┌──

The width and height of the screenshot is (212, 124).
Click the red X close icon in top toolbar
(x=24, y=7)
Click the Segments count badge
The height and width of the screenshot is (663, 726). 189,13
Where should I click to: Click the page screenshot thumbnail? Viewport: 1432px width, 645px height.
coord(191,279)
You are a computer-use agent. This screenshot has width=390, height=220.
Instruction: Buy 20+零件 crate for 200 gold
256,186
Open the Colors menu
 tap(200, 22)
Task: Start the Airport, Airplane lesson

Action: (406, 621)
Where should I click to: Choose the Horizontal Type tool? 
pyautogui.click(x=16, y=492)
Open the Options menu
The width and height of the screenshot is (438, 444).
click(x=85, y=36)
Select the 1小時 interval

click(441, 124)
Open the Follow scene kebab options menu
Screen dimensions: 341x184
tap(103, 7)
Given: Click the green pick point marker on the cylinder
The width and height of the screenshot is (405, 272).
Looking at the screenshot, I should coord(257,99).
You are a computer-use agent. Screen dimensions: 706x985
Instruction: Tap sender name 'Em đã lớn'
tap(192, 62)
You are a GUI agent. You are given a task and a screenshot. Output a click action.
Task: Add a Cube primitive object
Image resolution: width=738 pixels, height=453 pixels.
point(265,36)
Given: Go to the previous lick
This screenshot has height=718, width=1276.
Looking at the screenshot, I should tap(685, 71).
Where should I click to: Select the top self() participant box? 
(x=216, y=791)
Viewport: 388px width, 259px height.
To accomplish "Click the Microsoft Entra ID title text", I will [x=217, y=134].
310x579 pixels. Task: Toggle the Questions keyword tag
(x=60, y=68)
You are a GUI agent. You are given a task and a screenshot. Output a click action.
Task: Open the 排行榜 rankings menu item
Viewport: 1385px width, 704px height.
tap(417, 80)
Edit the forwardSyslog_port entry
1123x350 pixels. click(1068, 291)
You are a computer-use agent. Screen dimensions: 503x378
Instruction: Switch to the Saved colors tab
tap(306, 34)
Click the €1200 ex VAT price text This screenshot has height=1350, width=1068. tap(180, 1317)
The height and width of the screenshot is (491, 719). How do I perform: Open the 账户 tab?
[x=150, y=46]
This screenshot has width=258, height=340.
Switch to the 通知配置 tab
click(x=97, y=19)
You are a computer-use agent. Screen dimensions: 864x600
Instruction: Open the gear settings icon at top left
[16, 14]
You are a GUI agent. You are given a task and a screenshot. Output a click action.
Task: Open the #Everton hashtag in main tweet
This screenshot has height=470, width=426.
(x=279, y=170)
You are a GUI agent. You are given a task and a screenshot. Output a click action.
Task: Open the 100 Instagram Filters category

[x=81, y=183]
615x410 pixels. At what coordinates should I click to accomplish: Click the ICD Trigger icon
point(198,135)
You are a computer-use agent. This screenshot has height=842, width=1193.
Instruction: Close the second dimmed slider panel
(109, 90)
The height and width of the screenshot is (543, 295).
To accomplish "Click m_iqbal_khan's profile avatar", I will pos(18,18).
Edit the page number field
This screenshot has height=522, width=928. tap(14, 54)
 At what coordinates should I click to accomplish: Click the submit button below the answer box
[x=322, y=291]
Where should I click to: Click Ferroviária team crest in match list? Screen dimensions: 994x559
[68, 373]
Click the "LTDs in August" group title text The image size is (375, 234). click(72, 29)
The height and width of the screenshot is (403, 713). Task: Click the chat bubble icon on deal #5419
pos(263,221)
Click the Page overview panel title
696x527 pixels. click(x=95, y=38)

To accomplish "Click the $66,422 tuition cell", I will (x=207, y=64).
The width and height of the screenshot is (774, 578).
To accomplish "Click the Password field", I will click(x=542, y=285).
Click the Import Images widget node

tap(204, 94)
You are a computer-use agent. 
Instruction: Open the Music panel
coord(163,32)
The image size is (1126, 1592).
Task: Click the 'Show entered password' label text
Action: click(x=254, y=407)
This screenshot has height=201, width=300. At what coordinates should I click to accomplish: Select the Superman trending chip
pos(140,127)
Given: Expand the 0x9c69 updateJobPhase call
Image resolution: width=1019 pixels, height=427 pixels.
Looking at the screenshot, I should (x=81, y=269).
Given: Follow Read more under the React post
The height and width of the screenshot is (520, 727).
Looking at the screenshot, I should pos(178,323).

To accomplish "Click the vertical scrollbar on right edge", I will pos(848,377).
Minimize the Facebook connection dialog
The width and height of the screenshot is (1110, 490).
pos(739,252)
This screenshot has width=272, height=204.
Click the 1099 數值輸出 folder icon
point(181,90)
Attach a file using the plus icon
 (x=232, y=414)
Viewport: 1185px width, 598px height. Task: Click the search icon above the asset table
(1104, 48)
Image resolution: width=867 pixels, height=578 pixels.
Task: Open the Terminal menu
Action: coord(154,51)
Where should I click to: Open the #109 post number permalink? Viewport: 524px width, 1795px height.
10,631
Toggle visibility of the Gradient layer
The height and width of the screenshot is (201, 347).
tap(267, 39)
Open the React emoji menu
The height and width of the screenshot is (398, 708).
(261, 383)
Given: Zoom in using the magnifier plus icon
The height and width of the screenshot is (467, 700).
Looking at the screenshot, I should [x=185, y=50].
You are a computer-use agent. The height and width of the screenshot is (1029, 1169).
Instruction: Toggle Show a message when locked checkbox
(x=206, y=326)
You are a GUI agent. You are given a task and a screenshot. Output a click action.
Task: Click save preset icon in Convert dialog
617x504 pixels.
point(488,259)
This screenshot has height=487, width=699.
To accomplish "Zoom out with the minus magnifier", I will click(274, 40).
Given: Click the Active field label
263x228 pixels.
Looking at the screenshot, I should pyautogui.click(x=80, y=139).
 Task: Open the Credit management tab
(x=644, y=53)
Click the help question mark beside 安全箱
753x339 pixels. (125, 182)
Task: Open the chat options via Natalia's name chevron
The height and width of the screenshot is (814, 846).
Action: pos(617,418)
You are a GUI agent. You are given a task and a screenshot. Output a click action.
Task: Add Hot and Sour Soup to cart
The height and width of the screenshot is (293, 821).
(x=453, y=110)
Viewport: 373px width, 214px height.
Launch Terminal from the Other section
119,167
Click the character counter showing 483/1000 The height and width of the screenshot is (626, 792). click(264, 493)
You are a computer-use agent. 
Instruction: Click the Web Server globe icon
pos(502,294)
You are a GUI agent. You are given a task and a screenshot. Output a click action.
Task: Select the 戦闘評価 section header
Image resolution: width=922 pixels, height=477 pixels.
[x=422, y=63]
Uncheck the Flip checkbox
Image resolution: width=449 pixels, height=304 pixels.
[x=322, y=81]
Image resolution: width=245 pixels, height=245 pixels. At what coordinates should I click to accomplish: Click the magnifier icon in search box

└──

WHAT IS NEEDED.
Copy all lines from the data above that contain the word "Zoom".

SOLUTION TO THE EXERCISE.
Given: Zoom in using the magnifier plus icon
To accomplish "Zoom out with the minus magnifier", I will click(274, 40).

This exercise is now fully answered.